[Data]
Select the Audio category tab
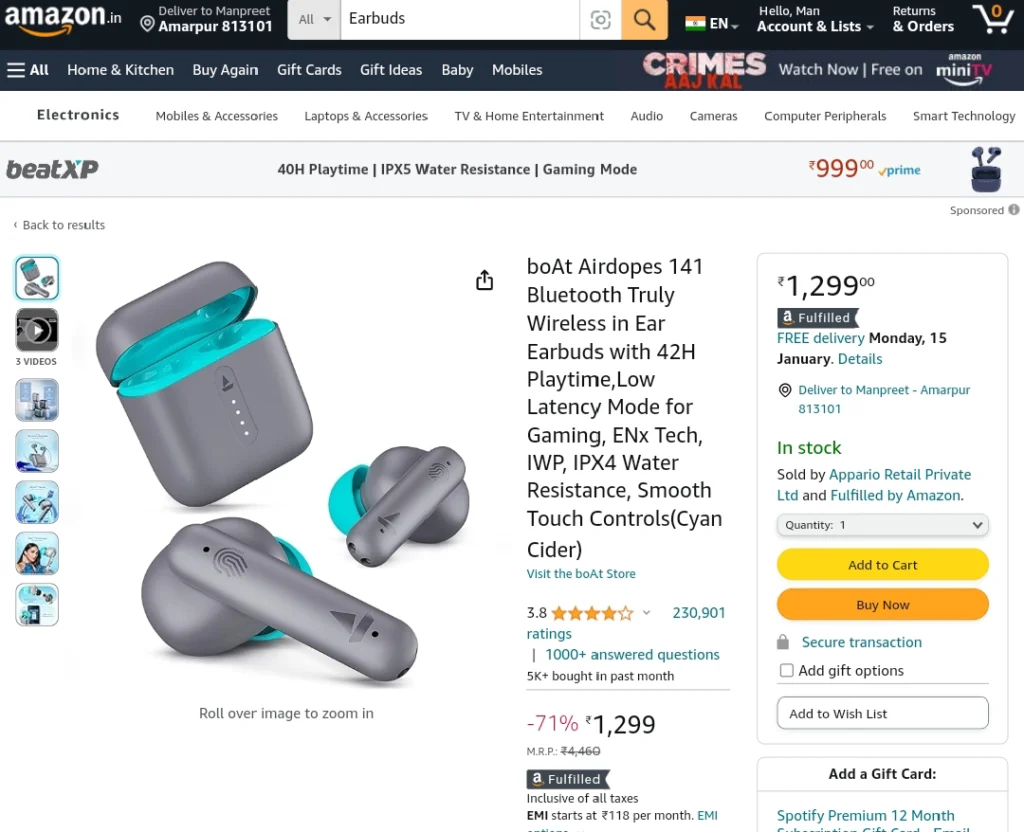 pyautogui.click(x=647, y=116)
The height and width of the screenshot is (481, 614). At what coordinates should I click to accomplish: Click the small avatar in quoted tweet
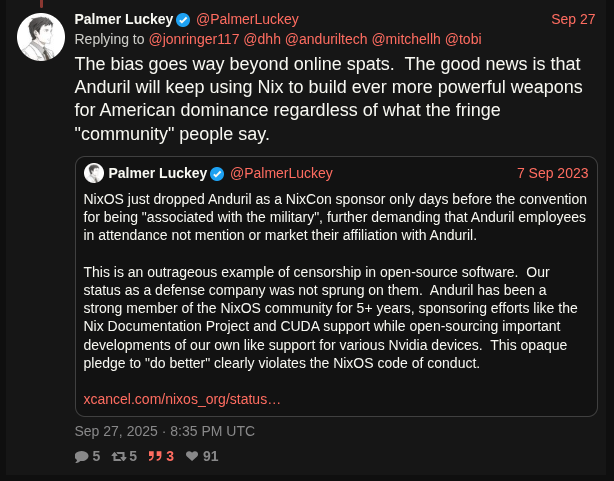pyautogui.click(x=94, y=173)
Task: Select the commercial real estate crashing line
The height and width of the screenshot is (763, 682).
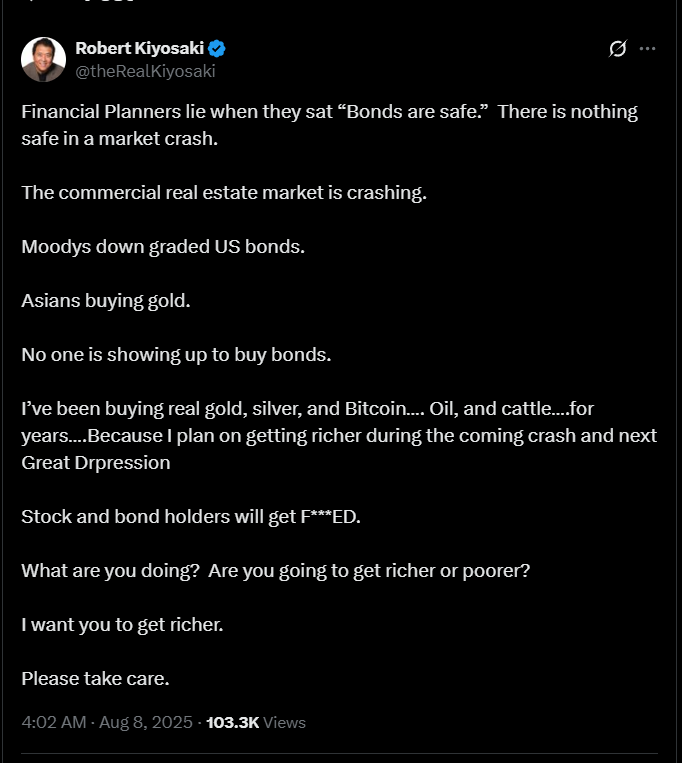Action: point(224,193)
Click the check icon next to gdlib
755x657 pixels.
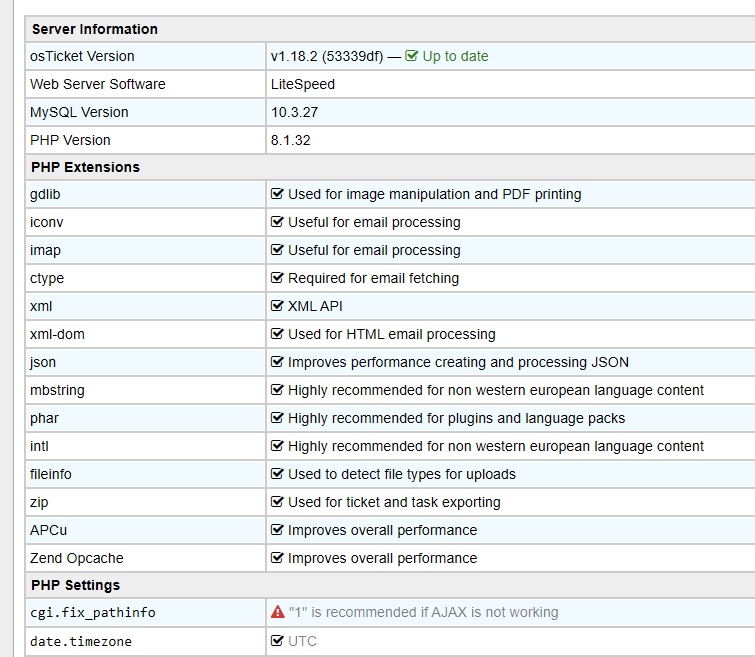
[/Data]
Write every entry out again exactly, dropping the pictures.

■ **Result for this exercise**
Select the Audio category tab
 pyautogui.click(x=647, y=116)
The height and width of the screenshot is (481, 614). At what coordinates should I click to accomplish: Click the small avatar in quoted tweet
pyautogui.click(x=94, y=173)
Task: Select the commercial real estate crashing line
The height and width of the screenshot is (763, 682).
Action: point(224,193)
Click the check icon next to gdlib
755x657 pixels.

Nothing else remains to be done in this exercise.